A regional body of The United Methodist Church has rejected disaffiliation requests from three Arkansas congregations that want to leave the mainline Protestant denomination amid a national schism over the denomination’s stance on homosexuality.
Last Saturday, the UMC Arkansas conference held a special seven-hour session at the Hot Springs Convention Center to vote on demands from 38 congregations that voted to leave the denomination following its ongoing debate on LGBT issues.
According to a Monday statement, the conference reached a majority vote approving the disaffiliation of 35 congregations, but rejected requests for disaffiliation from three churches: First United Methodist Church of Cabot, First United Methodist Church of Jonesboro and First Church Searcy United Methodist.
“Three churches that have not received ratification of disaffiliation have the option of restarting the process or resubmitting to the next convened session, the date of which has yet to be officially announced,” the statement noted. .
The churches had all cleared the requirement for a congregational vote with at least two-thirds in favor of disaffiliation.
For the 35 congregations whose requests for disaffiliation have been approved, the next steps will include creating a new legal church entity, transferring property and other assets to this new entity, and fulfilling payment obligations to the church. ‘UMC.
Once these steps are completed, outgoing congregations can transfer church ownership to the new entity.
The second-largest Protestant denomination in the United States has seen contentious debate in recent years over its official opposition to same-sex marriage and the ordination of unmarried gay men, as noted in the Book of Discipline.
Although theological liberals failed to change the UMC’s position on these issues, many progressive leaders within the denomination refused to enforce the rules.
Amid great dismay from theologically conservative churches over the denomination’s failure to enforce the Book of Discipline, the 2019 General Conference of The United Methodist Church established a disaffiliation process.

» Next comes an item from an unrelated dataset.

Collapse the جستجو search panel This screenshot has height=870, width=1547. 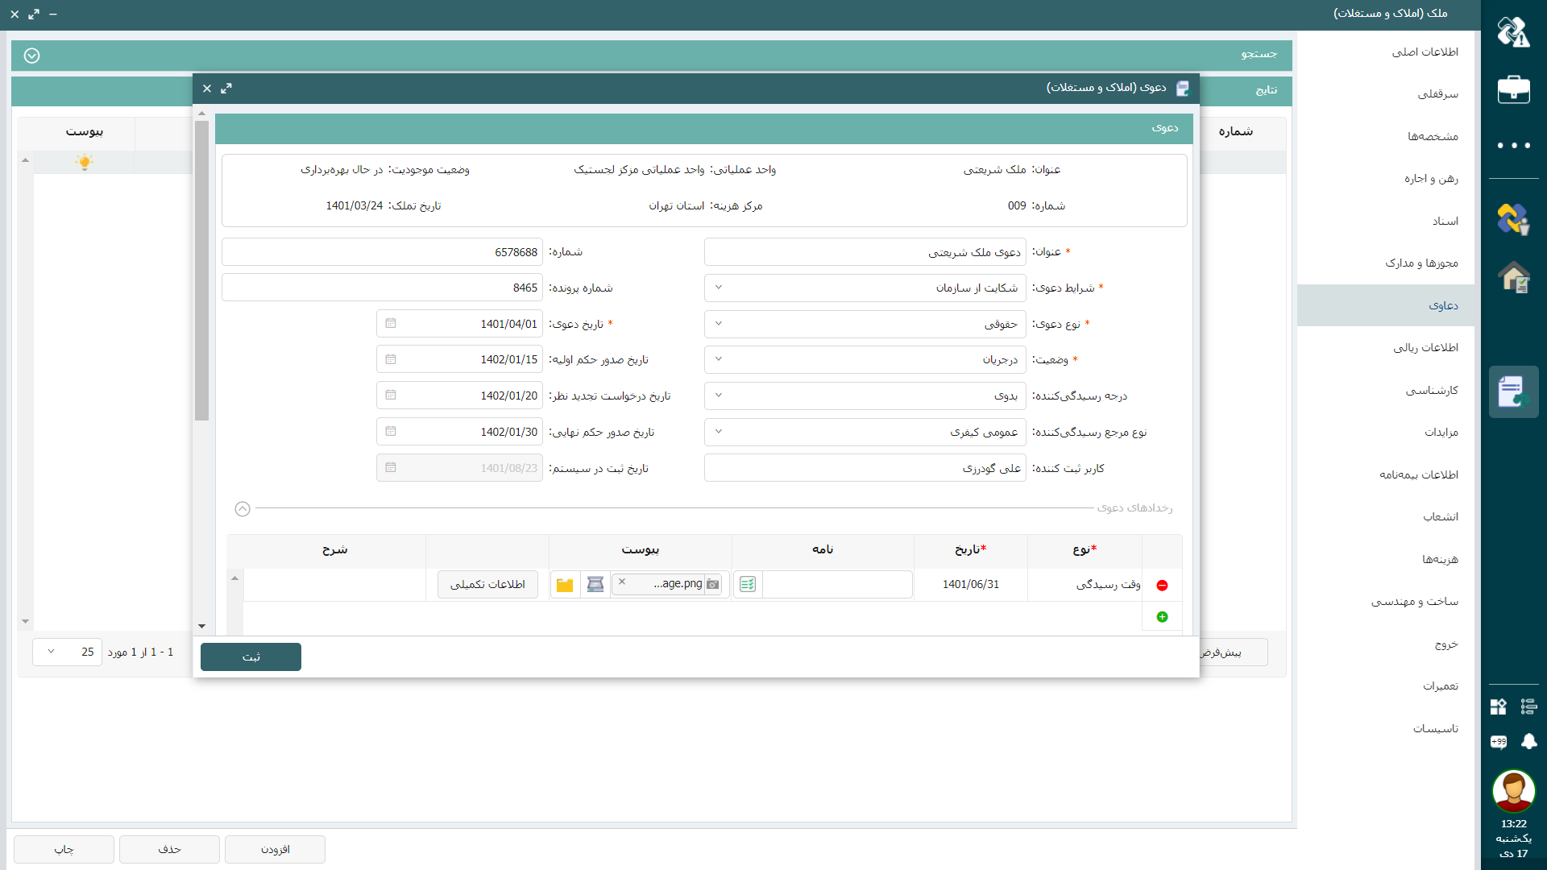pos(32,56)
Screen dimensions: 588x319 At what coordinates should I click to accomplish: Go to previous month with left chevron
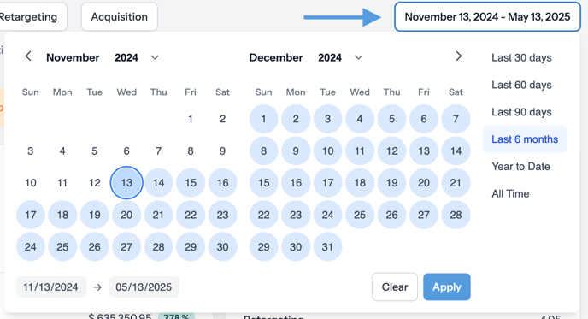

The process requires the approval of two-thirds of eligible church members in each congregation and a majority vote of annual conference members.
The three Arkansas churches whose requests to disaffiliate were denied crossed the two-thirds threshold but were unable to obtain a majority vote from the conference.
“What happened was people voted, and this is going to sound trite, but they voted their hearts out on whether they felt a church should disaffiliate,” the Bishop of Arkansas Conference Gary Mueller to UM News.
Mueller suggested those churches have the right to resubmit the disaffiliation agreement, calling disaffiliation rejections “uncharted territory.”
The Reverend John Miles, the pastor of the First United Methodist of Jonesboro, shared a video on Facebook informing members of his church that the conference had denied their request to disaffiliate.
“It’s very disheartening. But it’s not the end of the line,” Miles said. “There’s a lot more we can do. We’ll regroup and think about it. … When we come back from Thanksgiving, we’ll meet with our board, we’ll get your input, and we’ll start looking at our options moving forward. But well, no matter what, let’s keep putting jesus first in our lives.
In May, the World Methodist Church, which grew out of the Wesleyan Covenant Association, was officially launched as a theologically conservative alternative to the UMC, with many UMC congregations voting to join the fledgling denomination.
Several UMC conferences in the United States have scheduled special sessions to vote on requests to disaffiliate from the church, with most being approved.
Responding to disaffiliation rejections in Arkansas, the Reverend Jay Therrell, president of the Wesleyan Covenant Association, and Lonnie D. Brooks, reserve general conference delegate to the UMC Alaska conference, said in a joint statement that the ” only reason to reject a disaffiliation agreement is if there is credible evidence provided by the annual conference that the church conference vote was rendered illegitimate by a violation of prescribed process.
“Otherwise, we should trust the church and its people to discern what is best for them,” they wrote. “This is the spirit in which ¶2553 was adopted by The United Methodist Church. The 66.7% votes represent two-thirds of the church – a large margin. to “get out of the vote. Let’s be honest about that. Two-thirds is a big hurdle and must be respected. We’re using that number to amend the Constitution of The United Methodist Church. If it’s good enough for that, it should be good enough in this case.
Last week, a special session of the UMC North Carolina Conference approved votes from 249 congregations seeking to leave the denomination. This represented nearly one-third of all member congregations in the North Carolina-based regional body.
“The future is bright, especially because God has something to do with it,” North Carolina Bishop Leonard E. Fairley said in a statement released by the conference.
“We know the end of this story because of who Jesus Christ is. May you hold on to each other no matter what we voted on here. Hold on to each other in your prayers.”
The North Carolina church disaffiliation will be effective Dec. 31 for churches that have completed all parts of the disaffiliation agreement.
In early November, 58 churches disaffiliated from the UMC Louisiana Conference during a special session. In June, 70 congregations disaffiliated from the UMC North Georgia Conference.